** Work item **
Only the last stretch of the records is wanted: restate word for word the line with "Task: Click the middle red PO line near 66E20" and every line after it.
* * *
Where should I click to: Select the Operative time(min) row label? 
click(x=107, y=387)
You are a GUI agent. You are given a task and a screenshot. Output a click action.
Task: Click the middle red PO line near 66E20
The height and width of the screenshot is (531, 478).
* * *
** Response **
Task: Click the middle red PO line near 66E20
The height and width of the screenshot is (531, 478).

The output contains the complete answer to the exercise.